→ What you need to do: Emit an exact copy of the lines running from the start of the records to the line containing "has width=741, height=692.", both included.

Data extract Block Start

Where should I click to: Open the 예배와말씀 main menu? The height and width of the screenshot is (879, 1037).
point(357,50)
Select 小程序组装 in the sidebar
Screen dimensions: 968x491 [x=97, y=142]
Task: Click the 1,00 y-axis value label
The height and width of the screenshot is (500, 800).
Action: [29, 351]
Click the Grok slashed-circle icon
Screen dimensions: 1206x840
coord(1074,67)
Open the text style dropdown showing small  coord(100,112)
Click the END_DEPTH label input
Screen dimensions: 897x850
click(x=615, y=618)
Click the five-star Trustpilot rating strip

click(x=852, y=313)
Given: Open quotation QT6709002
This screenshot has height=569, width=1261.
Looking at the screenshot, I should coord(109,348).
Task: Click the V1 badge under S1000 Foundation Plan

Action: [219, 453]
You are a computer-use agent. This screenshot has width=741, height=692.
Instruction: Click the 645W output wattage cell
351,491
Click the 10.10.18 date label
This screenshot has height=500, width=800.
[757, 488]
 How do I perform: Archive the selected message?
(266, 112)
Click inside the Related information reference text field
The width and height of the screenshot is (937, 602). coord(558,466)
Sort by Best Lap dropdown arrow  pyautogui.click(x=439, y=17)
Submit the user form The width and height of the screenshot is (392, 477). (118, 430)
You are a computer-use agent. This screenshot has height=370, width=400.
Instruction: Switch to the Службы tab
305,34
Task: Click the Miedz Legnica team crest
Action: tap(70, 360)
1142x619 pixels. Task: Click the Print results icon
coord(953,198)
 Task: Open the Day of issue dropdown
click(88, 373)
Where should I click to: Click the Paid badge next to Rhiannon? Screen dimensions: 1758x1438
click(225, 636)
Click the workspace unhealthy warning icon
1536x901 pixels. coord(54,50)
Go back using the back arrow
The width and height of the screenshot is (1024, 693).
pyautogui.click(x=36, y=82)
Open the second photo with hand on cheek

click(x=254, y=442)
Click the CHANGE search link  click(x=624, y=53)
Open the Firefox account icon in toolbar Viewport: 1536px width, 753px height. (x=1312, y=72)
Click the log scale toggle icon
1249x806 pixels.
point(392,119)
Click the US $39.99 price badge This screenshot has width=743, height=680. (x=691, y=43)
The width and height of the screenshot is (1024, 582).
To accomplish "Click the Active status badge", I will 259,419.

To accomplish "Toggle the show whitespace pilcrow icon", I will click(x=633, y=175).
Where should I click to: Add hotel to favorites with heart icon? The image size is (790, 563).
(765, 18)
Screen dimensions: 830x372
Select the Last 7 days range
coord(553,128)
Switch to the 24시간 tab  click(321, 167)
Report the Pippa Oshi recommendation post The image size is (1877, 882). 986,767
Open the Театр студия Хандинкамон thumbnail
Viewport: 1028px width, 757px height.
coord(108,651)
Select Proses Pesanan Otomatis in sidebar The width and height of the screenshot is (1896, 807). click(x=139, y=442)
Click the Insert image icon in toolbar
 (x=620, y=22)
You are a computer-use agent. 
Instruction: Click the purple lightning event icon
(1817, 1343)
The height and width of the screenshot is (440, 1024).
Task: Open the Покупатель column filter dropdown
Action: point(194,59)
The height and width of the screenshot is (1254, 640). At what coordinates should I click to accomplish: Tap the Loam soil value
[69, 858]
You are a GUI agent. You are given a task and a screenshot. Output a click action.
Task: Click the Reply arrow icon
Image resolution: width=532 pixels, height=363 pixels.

Data extract Block End

→ Finished exercise:
Where should I click to: Open the 예배와말씀 main menu? The height and width of the screenshot is (879, 1037).
point(357,50)
Select 小程序组装 in the sidebar
Screen dimensions: 968x491 [x=97, y=142]
Task: Click the 1,00 y-axis value label
The height and width of the screenshot is (500, 800).
Action: [29, 351]
Click the Grok slashed-circle icon
Screen dimensions: 1206x840
coord(1074,67)
Open the text style dropdown showing small  coord(100,112)
Click the END_DEPTH label input
Screen dimensions: 897x850
click(x=615, y=618)
Click the five-star Trustpilot rating strip

click(x=852, y=313)
Given: Open quotation QT6709002
This screenshot has height=569, width=1261.
Looking at the screenshot, I should coord(109,348).
Task: Click the V1 badge under S1000 Foundation Plan

Action: [219, 453]
You are a computer-use agent. This screenshot has width=741, height=692.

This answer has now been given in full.